(Tujuan Tugas 1):
Tuliskan ulang tanpa perubahan bagian teks tentang muhasabah yang dibuka dengan kata-kata yang memuat "Muhasabah dalam Perspektif" dan ditutup dengan "sesama, dan lingkungan.".
(Tujuan Tugas 2):
Menurut teks tentang muhasabah, apa yang dimaksud dengan insan kâmil?

(Kutipan Dokumen):
- - - - -
Belajar dari Tahun yang Berlalu, Menata Diri Menyambut yang Baru
Belajar dari Tahun yang Berlalu, Menata Diri Menyambut yang Baru
Isna Yunita
Akhir tahun selalu menjadi momentum yang secara sosial dipahami sebagai titik peralihan: dari apa yang terjadi di masa lalu menuju harapan baru di masa depan. Dalam tradisi Islam, meskipun penanggalan hijriah tidak sama dengan sistem masehi, konsep muhasabah atau evaluasi diri tetap menjadi nilai dasar yang relevan kapan saja. Karena itu, menjelang akhir tahun, umat Islam dapat memanfaatkan suasana batin dan momentum budaya ini untuk memperkuat kembali spiritualitas, memperbaiki hubungan sosial, serta menata ulang tujuan hidup yang lebih bermakna.
Praktik muhasabah telah lama dibahas dalam tradisi intelektual Islam. Pembentukan etika dan karakter umat Islam memerlukan proses refleksi yang berkelanjutan agar umat mampu menjawab tantangan zaman secara etis dan rasional. Dengan demikian, refleksi akhir tahun tidak sekadar ritual emosional, melainkan bagian dari proses pembentukan manusia sempurna (insan kâmîl).
Muhasabah dalam Perspektif Islam
Muhasabah merupakan ajaran penting dalam pembinaan kepribadian dan pengembangan akhlak Islam. Al-Ghazali menekankan perlunya introspeksi diri sebagai jalan menuju insan kâmil, yaitu manusia yang seimbang secara intelektual, akhlak, dan spiritual. Melalui muhasabah yang jujur dan berkelanjutan, seseorang dapat menata niat, memperbaiki perilaku, serta membangun hubungan yang harmonis dengan Allah k, sesama, dan lingkungan.
- - - - -
(Informasi yang Ditampilkan):
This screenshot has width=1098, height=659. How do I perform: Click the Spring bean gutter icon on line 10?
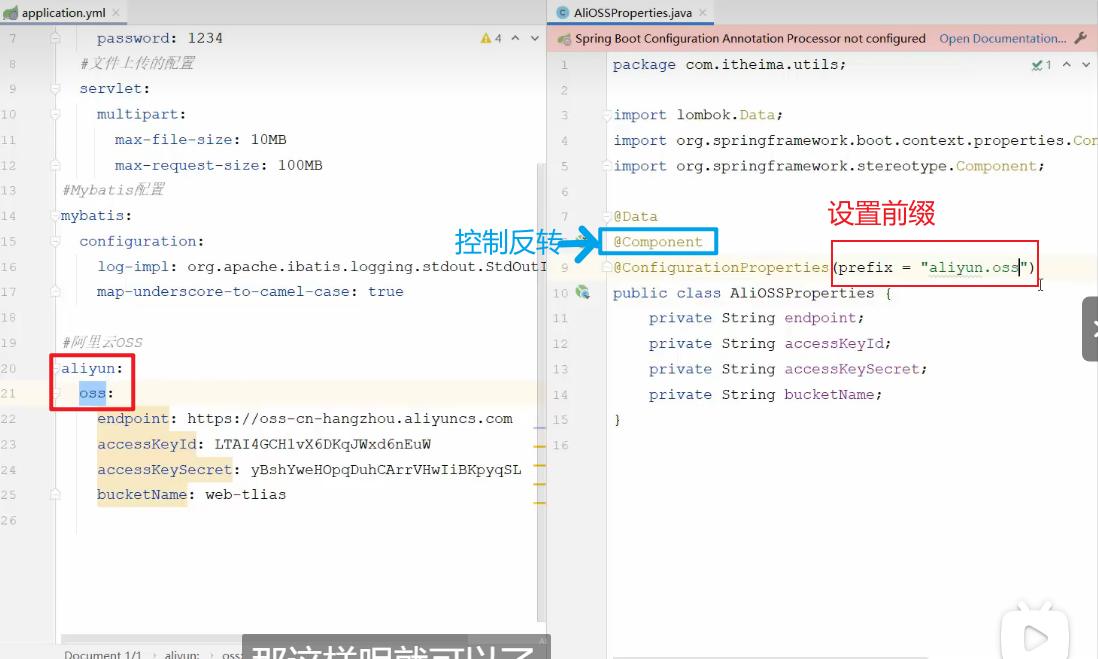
- - - - -
(Hasil yang Benar 1):
Muhasabah dalam Perspektif Islam
Muhasabah merupakan ajaran penting dalam pembinaan kepribadian dan pengembangan akhlak Islam. Al-Ghazali menekankan perlunya introspeksi diri sebagai jalan menuju insan kâmil, yaitu manusia yang seimbang secara intelektual, akhlak, dan spiritual. Melalui muhasabah yang jujur dan berkelanjutan, seseorang dapat menata niat, memperbaiki perilaku, serta membangun hubungan yang harmonis dengan Allah k, sesama, dan lingkungan.

(Hasil yang Benar 2):
Insan kâmil adalah manusia yang seimbang secara intelektual, akhlak, dan spiritual.